# Text to read
This keyword defines whether charges should be fit, or held fixed at user-defined values. Note that currently, functionality is only supported when FITCOUL is true, or when FITCOUL is false and all charges are zero. If FITCOUL is false, but charges are non-zero, program will attempt to subtract charge contributions from forces.

CHBTYPE

This keyword defined the pair distance transformation method (i.e. for compatibility with the [-1,1] domain over which Chebyshev polynomials are defined). Currently, the only options are MORSE and DEFAULT (i.e. “direct”). See reference “Water-1” in Citing ChIMES for additional details. If MORSE is selected, meaningful values of MORSE_LAMBDA should be specified.

EXCLUDE

Interactions corresponding to specific atom triplets can be excluded from the fitting process by including the following lines above the NATMTYP entry in the input file, e.g. to exclude O-O-O (comprised of OO, OO, and OO atom pairs) and C-O-O 3-body interactions (comprised of CO, CO, and OO pairs) from the fit:

EXCLUDE 3B INTERACTION: 2
O O O
C O O

Note: under certain circumstances, users might want to exclude 1- and 2-body interactions, see more details on the ChIMES Active Learning Driver documentation.

CHGCONS

If the user desires to fit charges during the force matching process, they can either do so with no constraints (the default option), or by specifying n_atom_pairs -1 constraints. These constraints are added to the end of the input file, before # ENDFILE #. Take water, as an example; here we have 3 pair types, OO, OH, and HH. We want to enforce that the sum of all charges is zero, and that H has half the charge of O, and we can do so by adding the following lines:

CHARGE CONSTRAINTS:
OO  HH  OH  1000.0  -4000.0  0.0     0.0
OO  HH  OH  1000.0   4000.0  4000.0  0.0

The first line can be re-written as the equation: \(1000q_\mathrm{O}q_\mathrm{O} - 4000q_\mathrm{H}q_\mathrm{H} = 0\), and enforces the relationship that \(|q_\mathrm{O}| = 2|q_\mathrm{H}|\). The second line can be re-written as the equation: \(1000q_\mathrm{O}q_\mathrm{O}+ 4000q_\mathrm{H}q_\mathrm{H} + 4000q_\mathrm{O}q_\mathrm{H} = 0\), and enforces that the sign of \(q_\mathrm{OH}\) needs to be opposite of \(q_\mathrm{HH}\) and \(q_\mathrm{OO}\) (i.e. negative), and the relationship \(|q_\mathrm{OH}| = 2|q_\mathrm{HH}|\). Note that each line needs entries for all atom pairs.

# Information supplied
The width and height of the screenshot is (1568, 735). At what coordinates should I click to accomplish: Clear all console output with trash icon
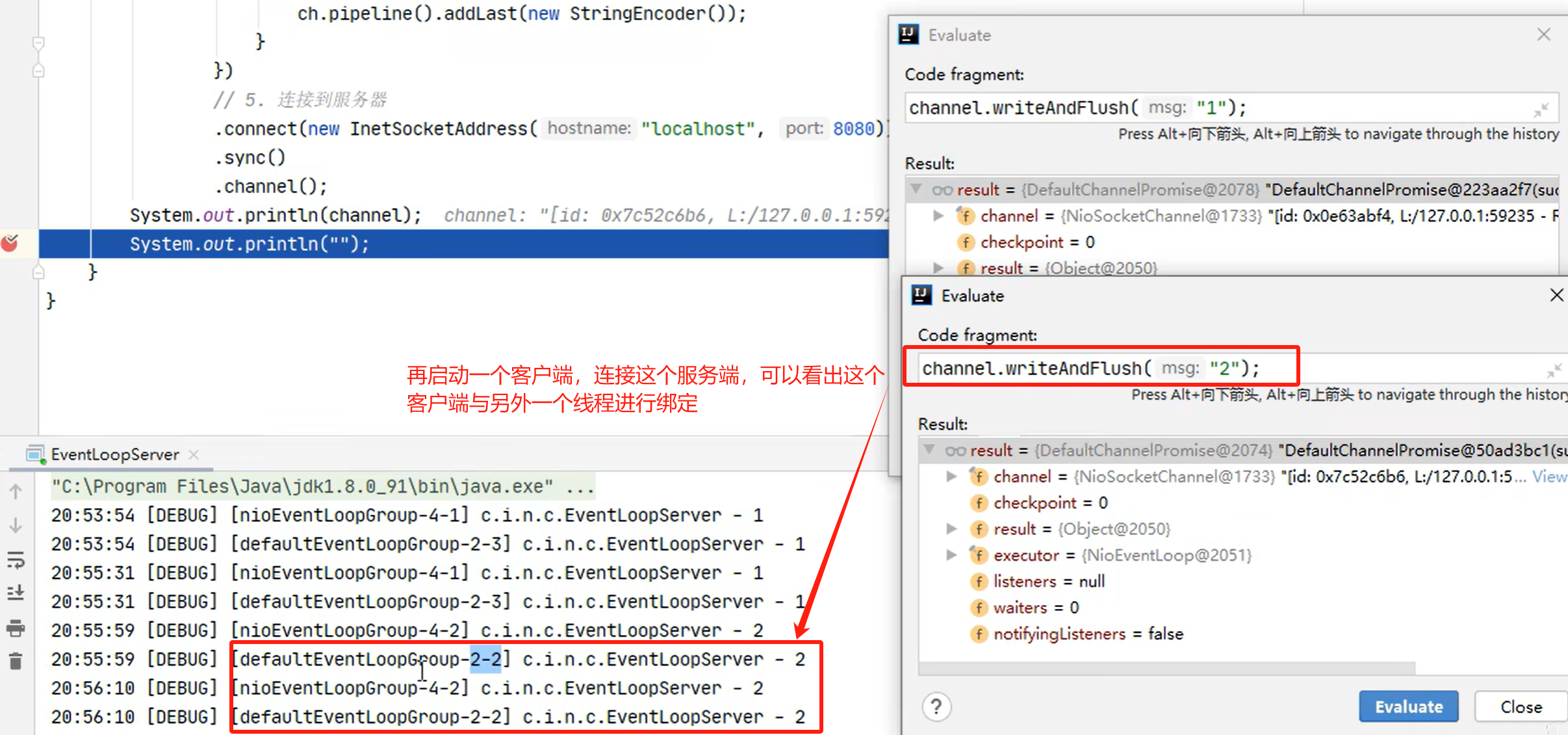16,662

# Jobs
A – List every keyword in the ChIMES keyword reference that stands alone on its own line as a section heading.
B – Write what comes next in the ChIMES keyword reference, after its final sentence.
None of the data is needed for this.

# The results
A – CHBTYPE, EXCLUDE, CHGCONS

B –
SPECIAL XB MINIM

By default, many-body inner cutoffs are taken to be equivalent to the constituent 2-body inner cutoffs. One has the option of setting all inner cutoffs of a given bodiedness (e.g. 3-body) to an equivalent value by adding the following line to the end of the fm_setup.in file:

SPECIAL 3B S_MINIM: ALL 0.0

Otherwise, each cutoff can be specified separately through syntax similar to the following:

SPECIAL 3B S_MINIM: SPECIFIC 4
OOOOOO OO OO OO 2.00000 2.00000 2.00000
OOOHOH OO OH OH 2.00000 0.80000 0.80000
HHOHOH OH OH HH 0.80000 0.80000 1.00000
HHHHHH HH HH HH 1.00000 1.00000 1.00000

Where the “4” is the number of cutoffs to be listed. For example, for 3-body interactions, the first column specifies the syntax order of all three pairs. The next three columns specifies the syntax of all three pairs. The last three columns specifies the special cutoff values. Any many-body type for which a line is not provided will use the same S_MINIM as the 2-body interactions, where constituent pairs determine the cutoff.

SPECIAL XB MAXIM

By default, many-body outer cutoffs are taken to be equivalent to the constituent 2-body outer cutoffs. One has the option of setting all outer cutoffs of a given bodiedness (e.g. 3-body) to an equivalent value by adding the following line to the end of the fm_setup,in file:

SPECIAL 3B S_MAXIM: ALL 4.0

Otherwise, each cutoff can be specified separately through syntax similar to the following:

SPECIAL 3B S_MAXIM: SPECIFIC 4
CCCCCC CC CC CC 4.4 4.4 4.4
COCOCC CC CO CO 4.4 4.0 4.0
OOCOCO CO CO OO 4.0 4.0 6.5
OOOOOO OO OO OO 6.5 6.5 6.5

Where the “4” is the number of cutoffs to be listed. For example, for 3-body interactions, the first column specifies the syntax order of all three pairs. The next three columns specifies the syntax of all three pairs. The last three columns specifies the special cutoff values. Any many-body type for which a line is not provided will use the same S_MAXIM as the 2-body interactions, where constituent pairs determine the cutoff.

Note: ChIMES does not currently support many-body cutoffs to be larger than 2-body cutoffs. In addition, this specification is not compatible with LAMMPS.

FCUTTYP

This keyword specifies Chebyshev potential cutoff function types and corresponding parameters. FCUTTYP should be specified on its own line, under # PAIRIDX # entries. Currently supported options include CUBIC and TERSOFF <float>, where <float> gives the cutoff function kick-in distance as: \(r_\mathrm{cut} - <\mathrm{float}>r_\mathrm{cut}\), and should take on values between 0 and 1. For example, TERSOFF 0.3 modified the last 30% of the interaction.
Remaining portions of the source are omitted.